Riprendi l'articolo sul clima e sulla conferenza COP18 e proseguilo dopo la sua ultima frase.

## Fonte
_____

DI KUMI NAIDOO
aljazeera.com
Tutti i governi che partecipano al COP18 dovrebbero mettere “la gente ed il pianeta davanti agli inquinatori ed ai loro guadagni”.
Il 2012 è stato l’anno in cui il clima è cambiato. Non sto parlando di cose estreme come l’urgano Sandy, il ghiaccio del mare Artico che si scioglie o degli allagamenti a Venezia.
Sto parlando del clima nei corridoi del potere alla CIA (1), alla Banca Mondiale (2), all’Agenzia Internazionale dell’Energia (3) e in alcune delle più grandi compagnie di consulenza, come la PricewaterhouseCoopers (PwC) (4). Finalmente, negli uffici dei burocrati e degli uomini d’affari “conservatori” sono suonati gli allarmi.
Ciononostante, la conferenza delle Nazioni Unite sul clima di Doha (COP 18) (5) minaccia di essere un altro episodio di politica del rischio calcolato tra i cosiddetti Nord e Sud del mondo, i Paesi sviluppati e quelli in via di sviluppo, che aspettano a vicenda che l’atro faccia l’occhiolino – e nessuno si assume la guida.
Intanto, fenomeni meteorologici estremi, lo scioglimento da record del ghiaccio artico e gli avvertimenti catastrofici da insoliti sospetti continuano ad accumularsi come i pezzi della Boardwalk dopo il “superuragano” Sandy.
COP18 arriva alla fine di un anno che ha visto gli impatti del cambiamento climatico colpire in tutto il mondo.
‘Destabilizzazione geopolitica’
Gli Stati Uniti hanno sofferto la loro peggiore siccità degli ultimo cinquant’anni e l’uragano Sandy ha ucciso almeno 250 persone nei Caraibi e negli Stati del Nord. Allagamenti da record hanno colpito Pechino, Manila e alcune zone del Regno Unito. Alluvioni letali nella zona russa del Mar Nero hanno causato almeno 171 vittime.
In India, la peggiore alluvione di monsoni del decennio ha colpito lo stato nord-orientale di Assam, uccidendo più di 80 persone e costringendone circa 2 milioni a lasciare le loro case. La siccità nel sahel ha minacciato la fame di milioni.
Si stima che il numero globale annuale di vittime del cambiamento climatico sia di almeno 150.000.
La CIA dichiara che il cambiamento climatico potrebbe portare ad una “destabilizzazione geopolitica”. La Banca Mondiale dichiara che “bisogna evitare” un mondo in cui le temperature aumentano di 4°C ed il suo presidente, Yong Kim, ha recentemente sottolineato: “Spero che questi dati ci dia la spinta per agire”.
Intanto, la PwC ha riportato che anche se dovessimo duplicare i nostri sforzi per intervenire sul cambiamento climatico il mondo sarebbe ancora suscettibile di un aumento delle temperature di 6° di media entro la fine del secolo.

_____

## Materiale di partenza
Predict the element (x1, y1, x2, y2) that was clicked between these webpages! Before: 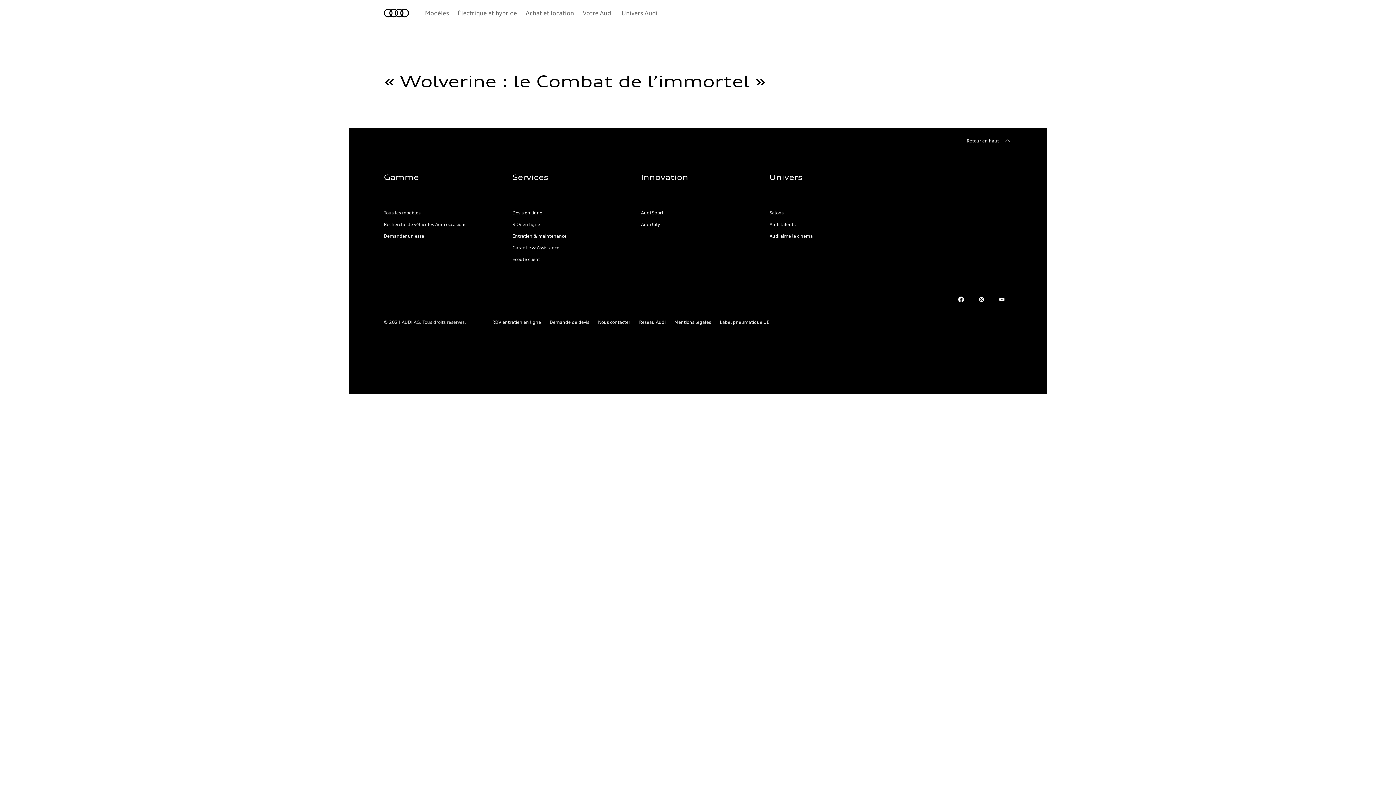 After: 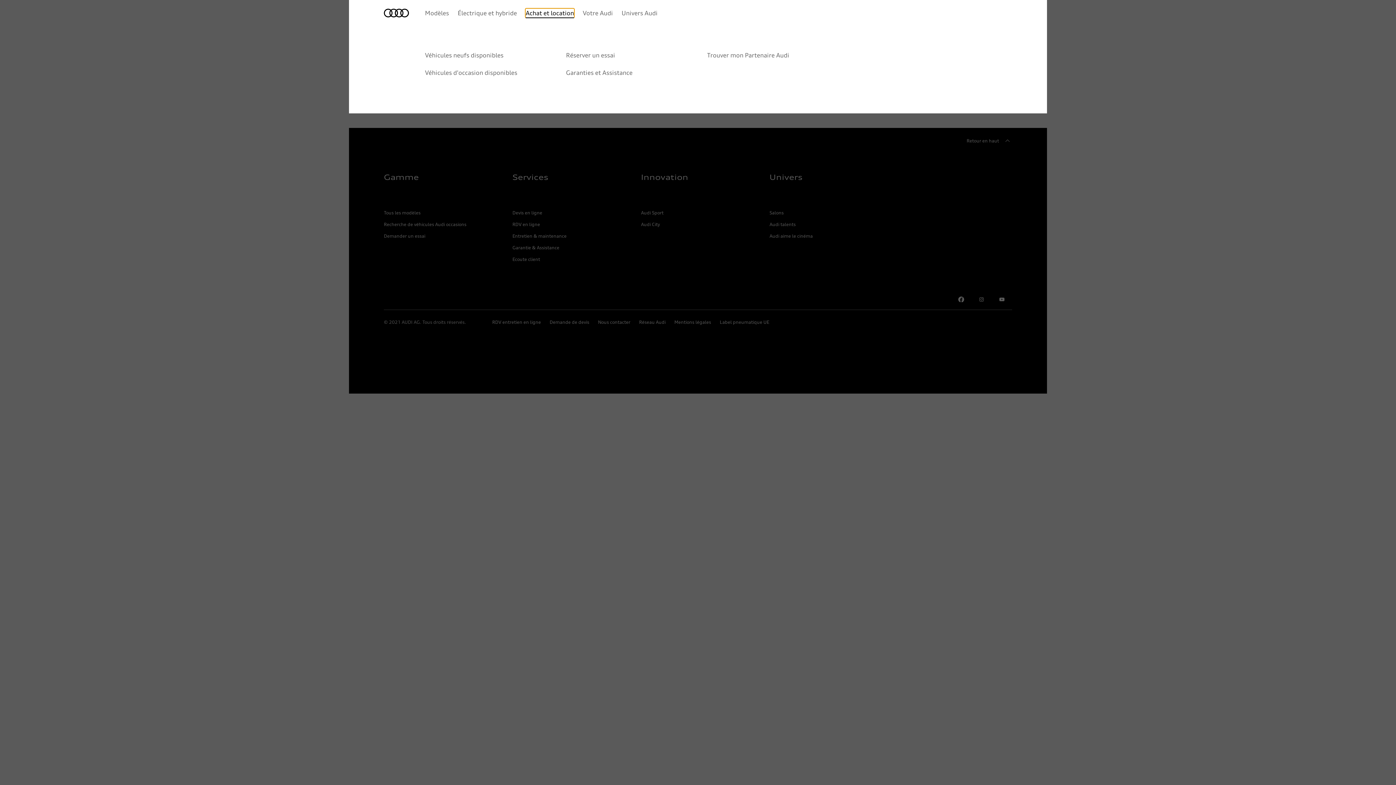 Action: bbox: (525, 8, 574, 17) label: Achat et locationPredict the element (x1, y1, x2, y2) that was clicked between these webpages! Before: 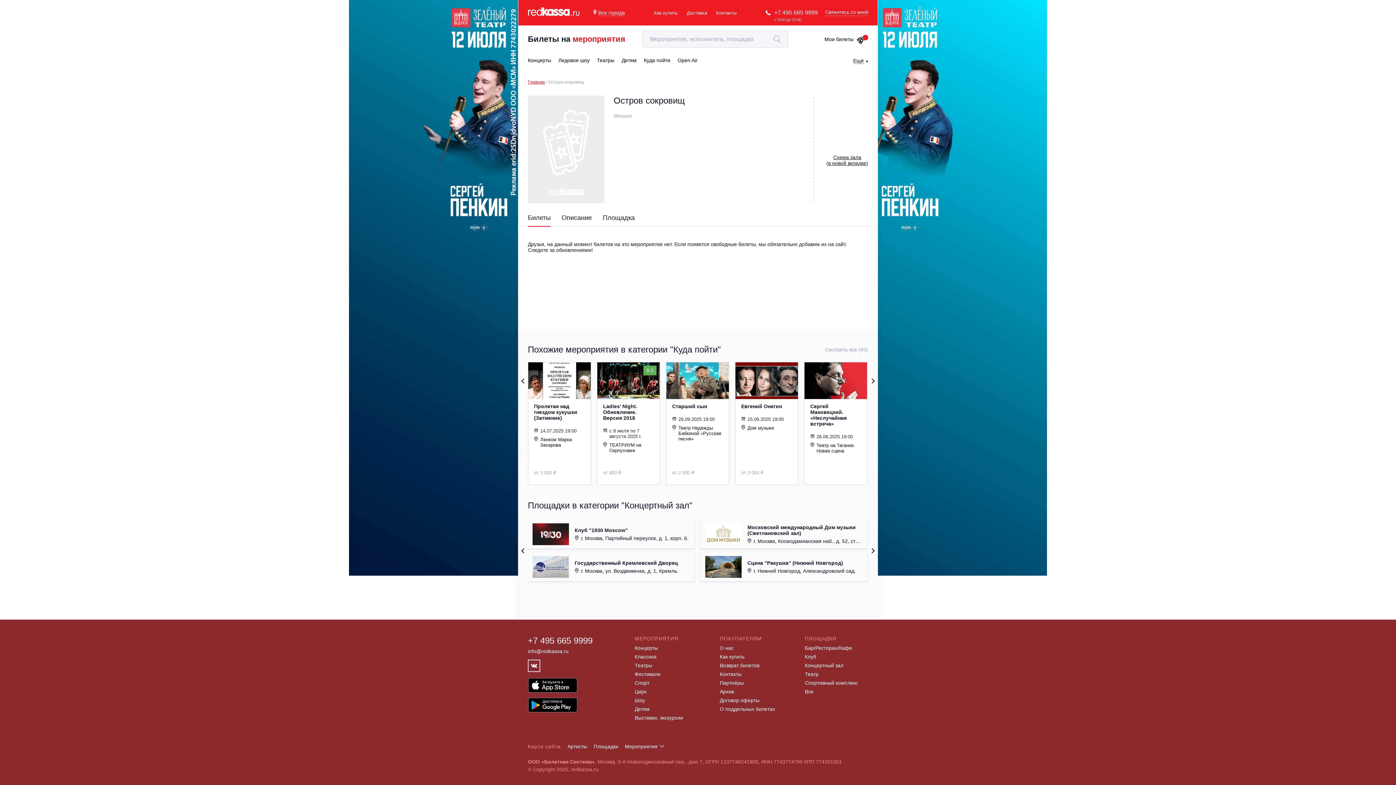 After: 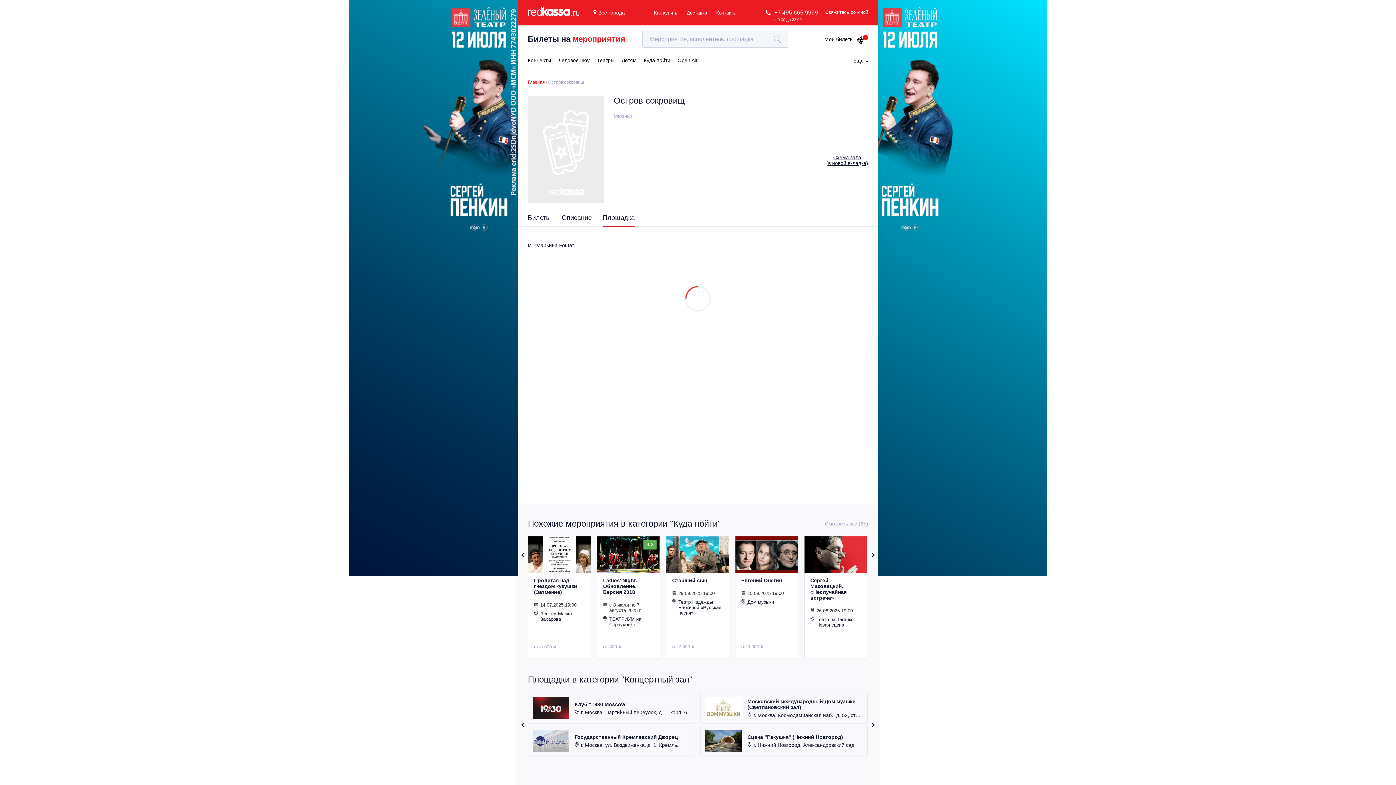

_____

## Soluzione
Di certo, queste istituzioni hanno solo fatto il primo passo – abbiamo bisogno che agiscano, non che si limitino a fare dichiarazioni. La CIA deve dire al Congresso che la chiave per la sicurezza degli Stati Uniti non è fare a meno del petrolio estero: è fare a meno di tutto il petrolio, il più presto possibile.
La Banca Mondiale deve smettere di finanziare le centrali elettriche a carbone che aggravano i problemi dei suoi clienti e indirizzare la loro attenzione sugli investimenti in energia rinnovabile e sull’efficienza energetica.
L’AIE deve dire al mondo che la discussione non dovrebbe essere sul poterci permettere o meno di costruire mille nuovi impianti a carbone. Dovrebbe essere sul quanto rapidamente possiamo chiudere quelle che abbiamo già.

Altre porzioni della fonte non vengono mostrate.